Prior to starting positional changes ten minutes of baseline recording was done in the midline position without elevation. Each position was used for a period of 2 hours during which NIRS monitoring was performed. The goal here was to see if the amount of oxygen extraction changed with different head positions and elevations. If the extraction increased in one head position it would be thought to reflect slowed return of venous blood with further extraction of oxygen from the brain.
What did the authors find?
Since I am reporting the findings it shouldn’t surprise you that they found something here. What might surprise you though is the actual difference in what they found. If one would have to guess before sharing the results it would seem that laying the head of the bed flat would not help with venous drainage as much as a 15-30 degree elevation so let’s guess that they would find that. Also, based on a belief that the jugular veins might be kinked if you turn your head to one side or the other let’s guess that midline head positioning does make a difference. Looking at the results below, let’s see if this actually happened.

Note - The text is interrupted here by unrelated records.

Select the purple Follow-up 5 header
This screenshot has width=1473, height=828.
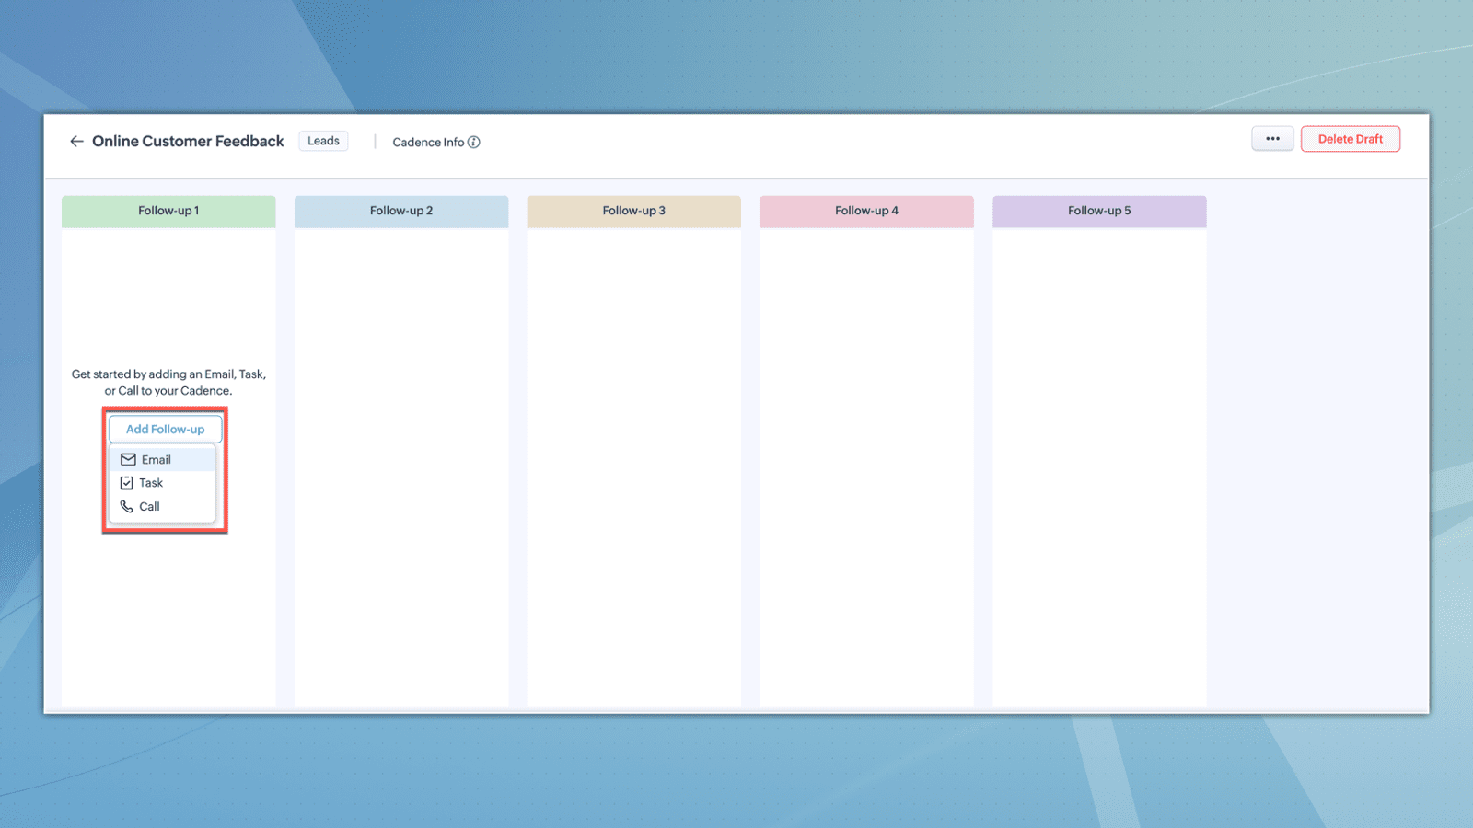coord(1099,211)
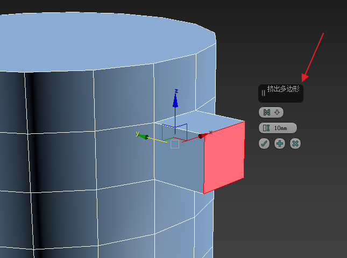This screenshot has height=258, width=347.
Task: Open the extrusion type dropdown arrow
Action: (277, 112)
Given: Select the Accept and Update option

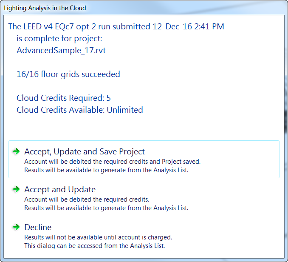Looking at the screenshot, I should [x=60, y=189].
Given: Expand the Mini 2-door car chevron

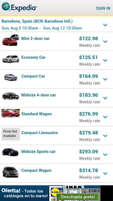Looking at the screenshot, I should pos(105,41).
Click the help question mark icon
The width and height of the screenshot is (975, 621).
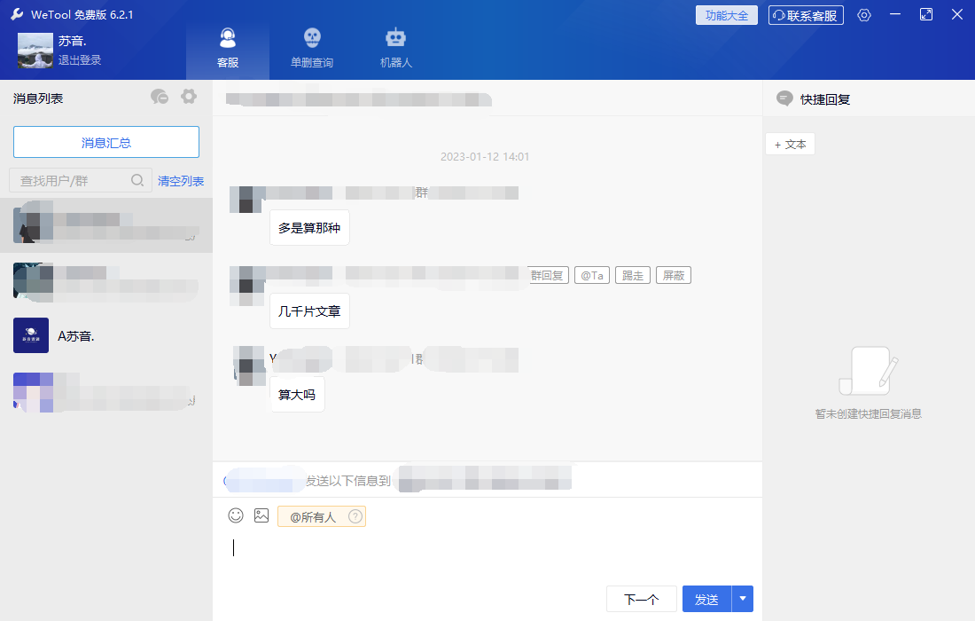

As you can see the highest NIRS recordings were found in the baseline position and in general the three positions with the head of bed elevated (Position 4-6) and when flat in the midline (Position 1). It would seem then that the anticipated benefit was shown! From a statistical standpoint the third position was found to be different as was the fourth compared to the first position.
What does it all mean though?
A statistically different finding was achieved which shows the 3rd and 4th positions are not as good as baseline for sure but what about clinical significance. The lower limit of normal for NIRS readings is about 60. The means for all of these positions were in the 70s. In fact the difference between the mean of the 3rd and 4th positions and the others were only about 2%. Is this enough to make a difference? I honestly am not sure. There is a difference that reaches statistical significance so if we accept that there may have been some disruption of venous flow is this enough evidence to totally explain the reductions in IVH that have been seen with bundles for minimal handling with positioning? There were a lot of variables here that could not be controlled such as time of day that a baby was in one position or another since it was random. Was there a lot of noise in the unit at the time of one position or another? Depending on circadian rhythms what would the cortisol levels be and might mild changes in blood pressure explain the findings since they are so small?
I don’t want to totally dismiss the findings but suspect that it isn’t just the positioning that is leading to reductions in IVH. The same units that promote small baby care are also pushing breastfeeding rates up, skin to skin care and trying to harmonize other aspects of care. If we are seeing reductions in IVH which is a wonderful thing is it all related to this? Probably not but what this study does in my mind is support the theories about enhancing venous drainage through positioning and I see no reason not to continue this practice and try to keep these infants in the mid line and avoid bothering them as much as possible as they transition from the in-utero to ex-utero environment.